* [Screenshot grounding data]
========
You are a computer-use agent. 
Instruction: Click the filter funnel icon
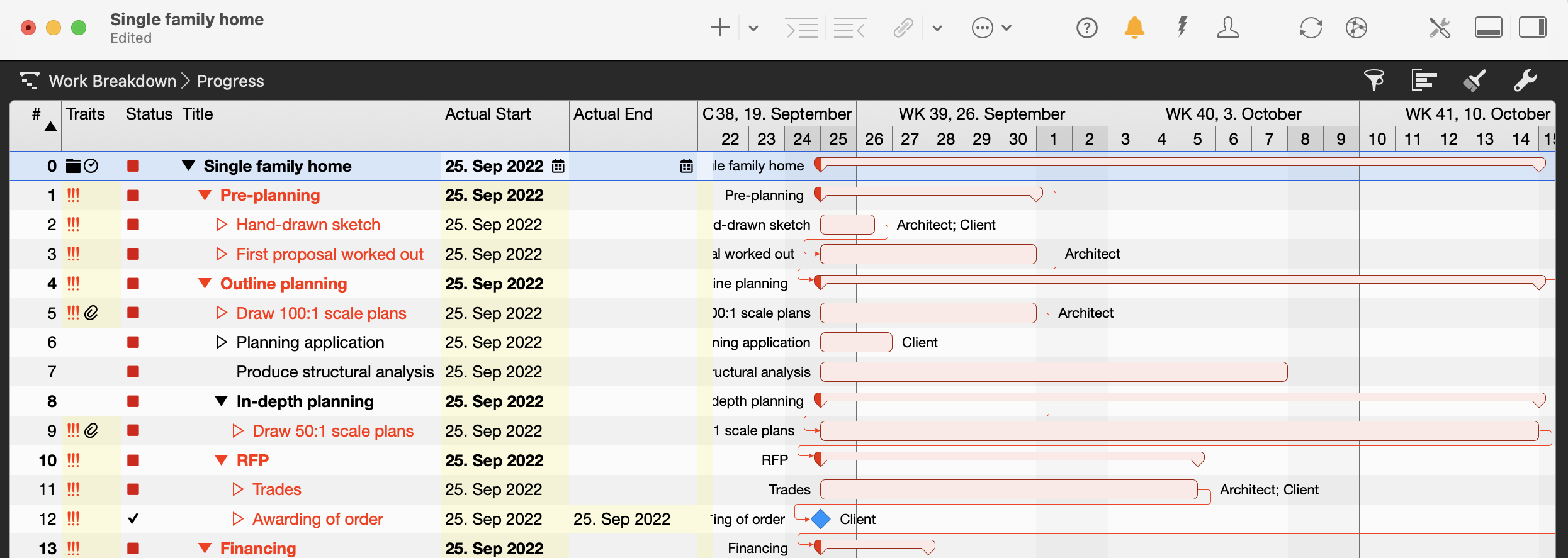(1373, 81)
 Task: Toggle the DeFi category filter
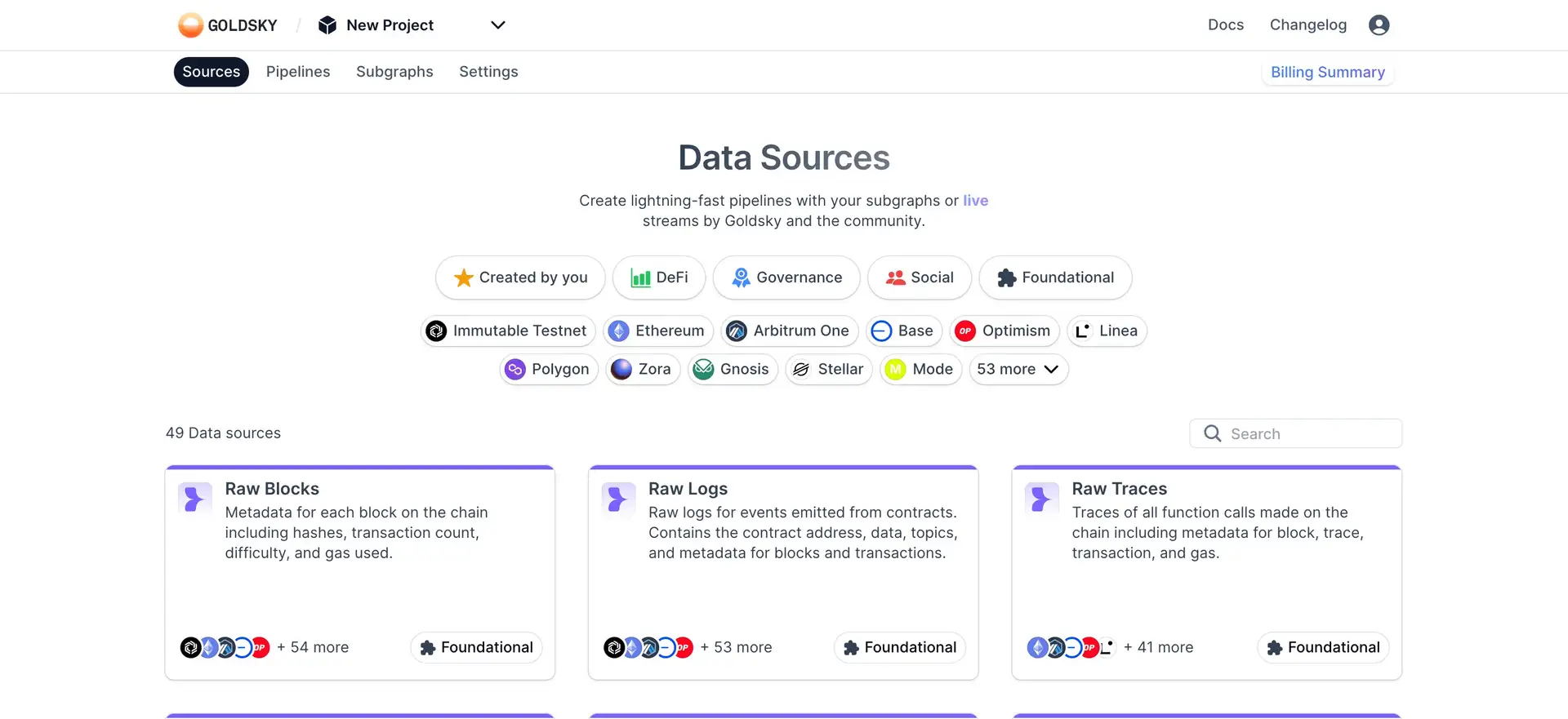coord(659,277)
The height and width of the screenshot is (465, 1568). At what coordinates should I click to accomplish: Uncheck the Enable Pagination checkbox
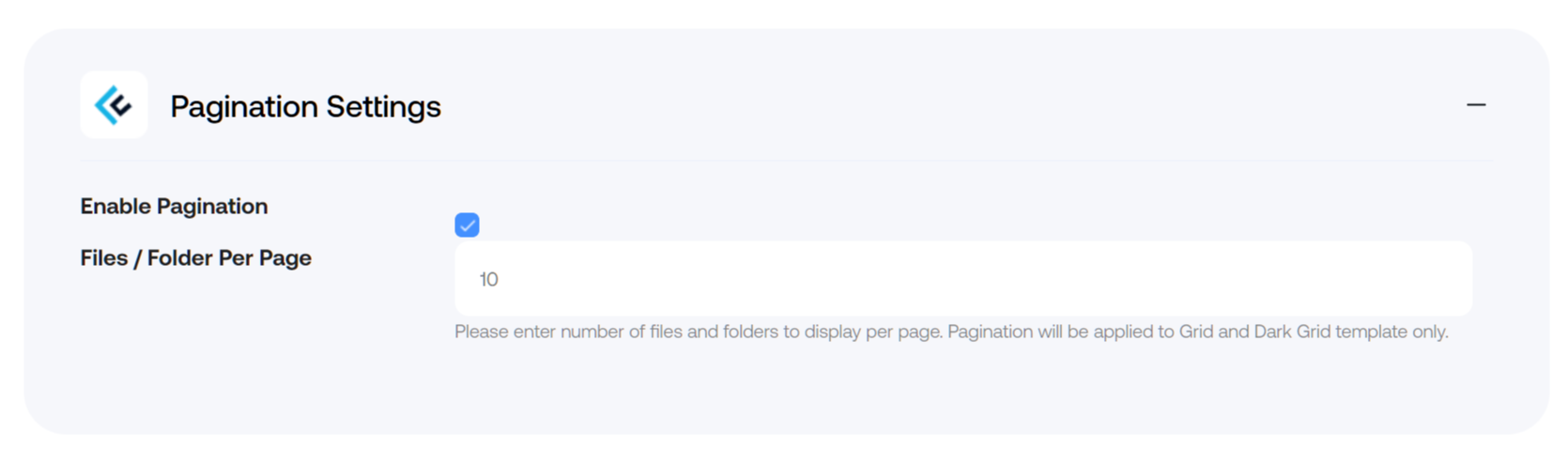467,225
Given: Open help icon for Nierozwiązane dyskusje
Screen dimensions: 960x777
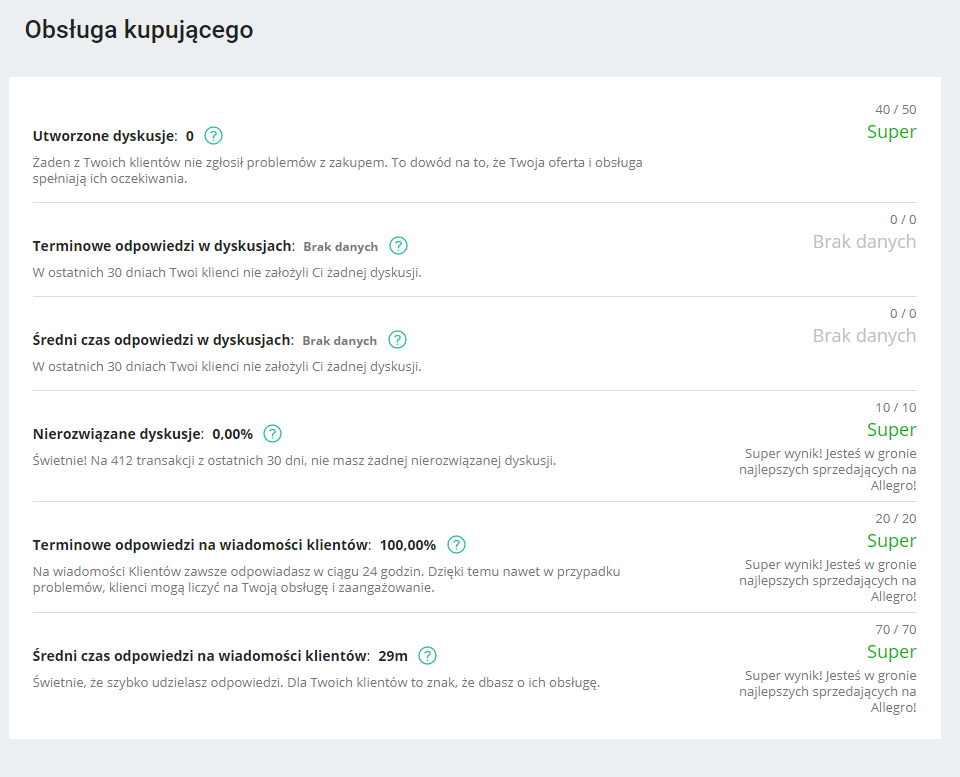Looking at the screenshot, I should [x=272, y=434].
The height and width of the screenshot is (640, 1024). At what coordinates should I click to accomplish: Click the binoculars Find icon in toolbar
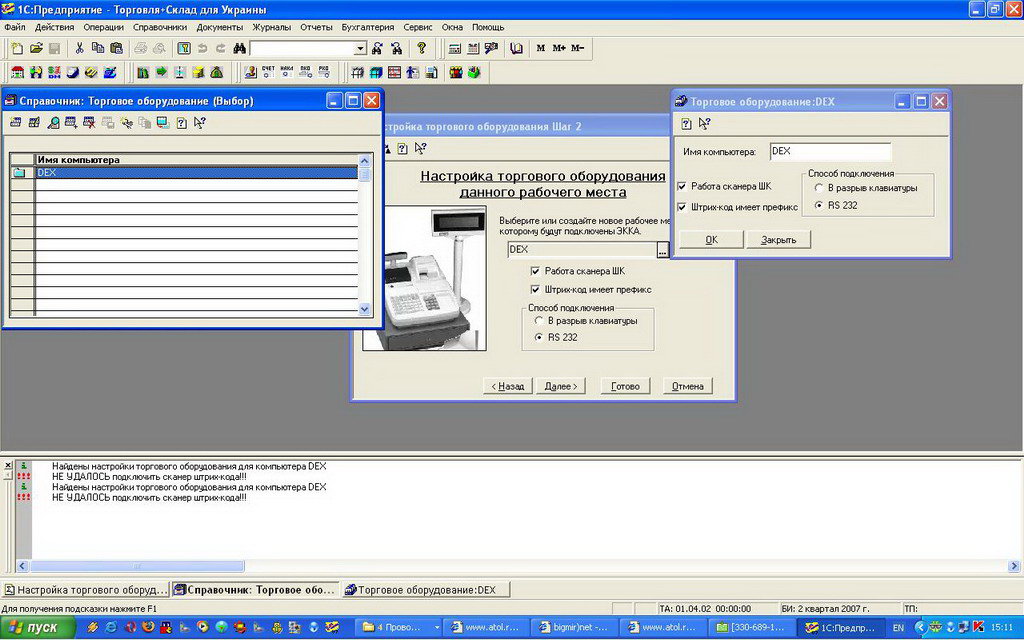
========
* [Exercise brief]
Copy each record exactly. Leave any images out of the copy.

* [Result of this task]
You are a computer-use agent. 
Instruction: Click the filter funnel icon
(1373, 81)
 Task: Toggle the DeFi category filter
coord(659,277)
The height and width of the screenshot is (465, 1568). At what coordinates should I click to accomplish: Uncheck the Enable Pagination checkbox
467,225
Given: Open help icon for Nierozwiązane dyskusje
Screen dimensions: 960x777
Looking at the screenshot, I should [x=272, y=434].
The height and width of the screenshot is (640, 1024). At what coordinates should I click to accomplish: Click the binoculars Find icon in toolbar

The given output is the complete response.